Appeal from an order of the probate court for the district of Caledonia accepting the report of commissioners upon the estate of Mary Flint, by which the claim of the plaintiff was disallowed. Trial by court at the June term, 1894, Caledonia county, TYLER, J., presiding. Judgment for the plaintiff. The defendant excepts.

M. Montgomery and W. P. Stafford for the defendant.

The administrator de bonis of Brainerd Flint's estate cannot maintain this action. The heirs are the proper parties. Potts v. Smith, 24 Am. Dec. 359; Sargent v. Kimball, 37 Vt. 323; Slaughter v. Froman, 17 Am. Dec. 33; Alsop v. Mather, 21 Am. Dec. 703; Chamberlain, Admr., v. Bates, Admr., 27 Am. Dec. 667: Stubblefield v. McRaven, 43 Am. Dec. 502; Grant v. Chamberlain, 4 Mass. 611, 613;

Tyler v. Wheeler, 160 Mass. 206; Curtis v. Curtis, 13 Vt. 517.

The settlement of the account of Mary Flint in the probate court is a bar until set aside by that court. Probate Court v. Van Duser, 13 Vt. 140; Rix v. Heirs of Smith, 8 Vt. 365; Paicher v. Bussell, 11 Cush. 107.

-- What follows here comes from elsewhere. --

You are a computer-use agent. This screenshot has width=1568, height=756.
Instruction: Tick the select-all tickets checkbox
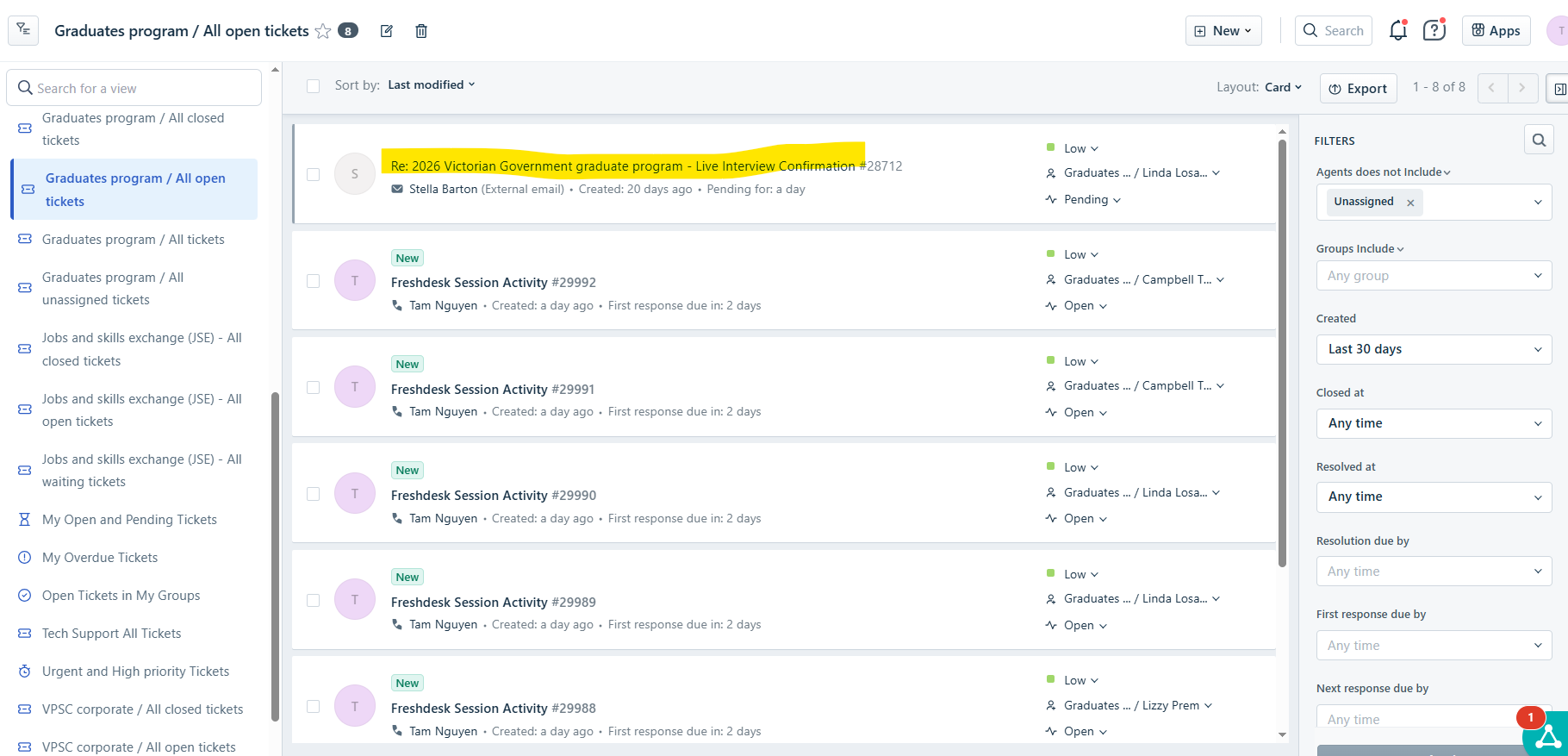point(314,86)
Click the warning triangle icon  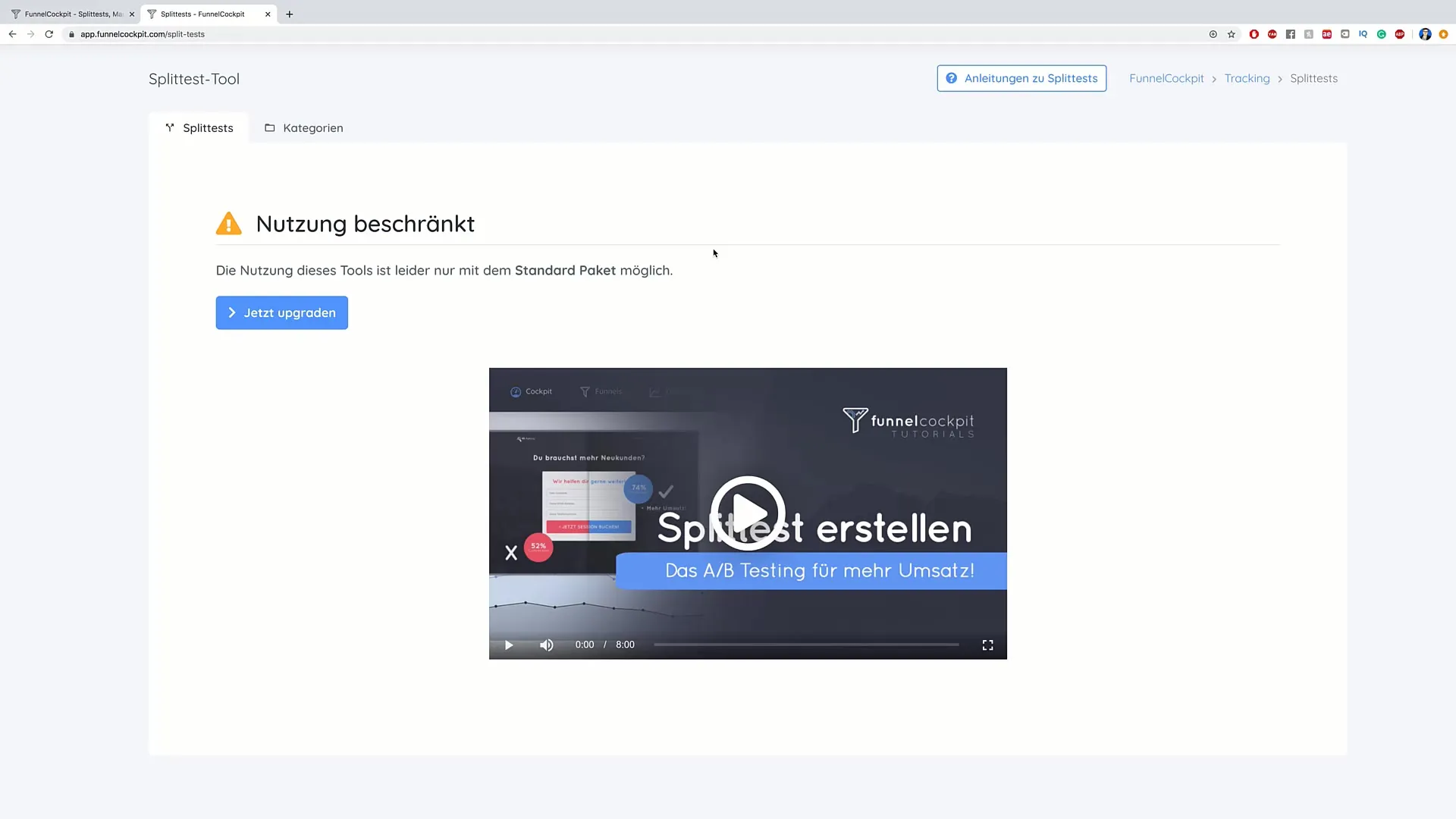228,222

No suit can be sustained against the estate of Mary Flint unless it would lie against her in her life time. Sawyer v. Hibbard, 58 Vt. 375; Hatch v. Hatch, 60 Vt. 160; Howard and wife v. Brown, 11 Vt. 361; Re Estate of C. E. Benton, 66 Vt. 507.

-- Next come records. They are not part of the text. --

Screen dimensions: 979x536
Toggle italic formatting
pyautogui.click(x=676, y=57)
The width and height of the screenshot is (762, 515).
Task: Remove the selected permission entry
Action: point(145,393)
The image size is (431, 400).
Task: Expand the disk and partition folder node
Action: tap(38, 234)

So long as Mary Flint was alive, the only remedy was by settlement of her account as executrix in the probate court, and that is the only remedy now. Probate Court v. Pratt, 1st D. Chip. 233; Short v. Moore, 10 Vt. 446; Probate Court v. Vanduser, 13 Vt. 135; Curtis v. Curtis, 13 Vt. 517; Bank v. Kidder, 20 Vt. 519; Probate Court v. Chapen, 31 Vt. 373; Probate Court, v. Kimball, 42 Vt. 320; Probate Court v. Saxon, 17 Vt. 623; Probate Court v. Kent, 49 Vt. 388; Chapen v. Ward, 38 Vt. 628; Adams v. Adams, 22 Vt. 63; Foss v. Sowles, 62 Vt. 221; Mirriam v. Hemingway, 26 Vt. 565; Com. v. Stub, (Penn.) 51 Am. Dec. 518.

Bates & May and John C. Burke for the plaintiff.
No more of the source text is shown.